PROMPT: Every line below that holds the string "button" should be copied out.

PROVIDED RECORDS:
/---

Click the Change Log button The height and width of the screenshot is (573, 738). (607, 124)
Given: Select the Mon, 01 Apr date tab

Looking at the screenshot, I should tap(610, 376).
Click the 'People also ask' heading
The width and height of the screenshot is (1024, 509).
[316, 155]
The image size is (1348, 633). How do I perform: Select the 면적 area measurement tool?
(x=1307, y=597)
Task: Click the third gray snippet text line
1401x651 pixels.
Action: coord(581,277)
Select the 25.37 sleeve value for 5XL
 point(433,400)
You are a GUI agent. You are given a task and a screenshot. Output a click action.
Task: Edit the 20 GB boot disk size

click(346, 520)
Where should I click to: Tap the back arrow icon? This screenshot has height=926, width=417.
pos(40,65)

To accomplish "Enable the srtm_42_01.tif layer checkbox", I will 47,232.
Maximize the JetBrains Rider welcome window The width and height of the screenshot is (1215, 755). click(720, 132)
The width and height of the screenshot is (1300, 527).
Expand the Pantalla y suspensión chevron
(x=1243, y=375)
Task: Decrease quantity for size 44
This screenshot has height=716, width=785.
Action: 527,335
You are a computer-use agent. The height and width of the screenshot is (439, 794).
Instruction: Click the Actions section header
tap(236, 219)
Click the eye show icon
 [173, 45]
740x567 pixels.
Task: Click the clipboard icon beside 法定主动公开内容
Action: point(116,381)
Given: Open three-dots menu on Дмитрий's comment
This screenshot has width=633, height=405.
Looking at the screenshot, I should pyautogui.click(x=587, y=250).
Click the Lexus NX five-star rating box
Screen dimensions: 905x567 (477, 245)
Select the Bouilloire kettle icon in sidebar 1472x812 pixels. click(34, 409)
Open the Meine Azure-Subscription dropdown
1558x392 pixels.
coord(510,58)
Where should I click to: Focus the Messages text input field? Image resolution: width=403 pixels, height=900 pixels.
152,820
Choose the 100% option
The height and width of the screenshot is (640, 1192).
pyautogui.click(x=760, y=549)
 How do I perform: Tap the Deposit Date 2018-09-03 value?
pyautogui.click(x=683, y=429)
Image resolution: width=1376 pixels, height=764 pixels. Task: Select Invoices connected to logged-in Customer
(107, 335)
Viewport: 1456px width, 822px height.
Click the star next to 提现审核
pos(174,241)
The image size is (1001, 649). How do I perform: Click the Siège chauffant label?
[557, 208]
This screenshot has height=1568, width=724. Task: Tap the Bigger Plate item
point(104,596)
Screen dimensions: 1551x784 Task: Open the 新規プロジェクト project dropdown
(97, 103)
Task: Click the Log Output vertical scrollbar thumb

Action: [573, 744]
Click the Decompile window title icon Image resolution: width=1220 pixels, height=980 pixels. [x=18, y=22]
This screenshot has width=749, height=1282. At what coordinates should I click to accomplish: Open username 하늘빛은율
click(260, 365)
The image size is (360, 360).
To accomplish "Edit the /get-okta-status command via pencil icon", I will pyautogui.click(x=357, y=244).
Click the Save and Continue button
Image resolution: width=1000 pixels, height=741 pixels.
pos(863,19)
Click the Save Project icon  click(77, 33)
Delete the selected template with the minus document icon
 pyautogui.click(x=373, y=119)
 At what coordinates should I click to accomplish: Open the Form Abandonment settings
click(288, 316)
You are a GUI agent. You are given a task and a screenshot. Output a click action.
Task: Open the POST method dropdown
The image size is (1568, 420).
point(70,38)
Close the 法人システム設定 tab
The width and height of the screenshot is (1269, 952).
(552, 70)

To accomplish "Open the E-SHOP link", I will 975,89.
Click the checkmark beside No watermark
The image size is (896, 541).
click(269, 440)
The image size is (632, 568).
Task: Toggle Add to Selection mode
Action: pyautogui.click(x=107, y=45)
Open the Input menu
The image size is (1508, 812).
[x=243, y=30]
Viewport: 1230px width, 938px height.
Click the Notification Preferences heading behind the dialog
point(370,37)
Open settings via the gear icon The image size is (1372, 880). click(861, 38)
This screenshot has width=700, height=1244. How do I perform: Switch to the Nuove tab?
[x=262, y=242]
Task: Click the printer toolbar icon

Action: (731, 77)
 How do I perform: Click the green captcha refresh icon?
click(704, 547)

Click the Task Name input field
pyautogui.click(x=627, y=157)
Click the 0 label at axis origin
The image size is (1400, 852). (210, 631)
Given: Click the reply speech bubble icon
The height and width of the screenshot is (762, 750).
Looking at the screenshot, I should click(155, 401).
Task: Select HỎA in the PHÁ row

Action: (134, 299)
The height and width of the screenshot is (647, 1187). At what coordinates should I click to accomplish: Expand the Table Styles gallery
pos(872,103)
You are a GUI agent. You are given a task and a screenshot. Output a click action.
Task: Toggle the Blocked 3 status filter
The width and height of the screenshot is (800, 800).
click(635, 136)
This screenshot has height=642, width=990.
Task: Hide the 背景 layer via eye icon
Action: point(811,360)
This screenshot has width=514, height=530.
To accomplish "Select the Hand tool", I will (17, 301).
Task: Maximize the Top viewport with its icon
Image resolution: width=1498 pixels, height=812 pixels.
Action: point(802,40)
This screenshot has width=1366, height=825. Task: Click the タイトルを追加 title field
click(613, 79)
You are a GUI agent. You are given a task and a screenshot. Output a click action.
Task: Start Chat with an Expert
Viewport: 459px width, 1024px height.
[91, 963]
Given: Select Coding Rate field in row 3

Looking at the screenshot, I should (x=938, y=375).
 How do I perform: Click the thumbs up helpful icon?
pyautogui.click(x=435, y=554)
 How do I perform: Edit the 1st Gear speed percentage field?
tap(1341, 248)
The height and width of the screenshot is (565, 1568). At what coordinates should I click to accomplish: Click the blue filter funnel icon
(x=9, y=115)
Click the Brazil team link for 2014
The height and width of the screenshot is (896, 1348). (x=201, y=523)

\---

EXERCISE ANSWER:
Click the Change Log button The height and width of the screenshot is (573, 738). (607, 124)
Click the Save and Continue button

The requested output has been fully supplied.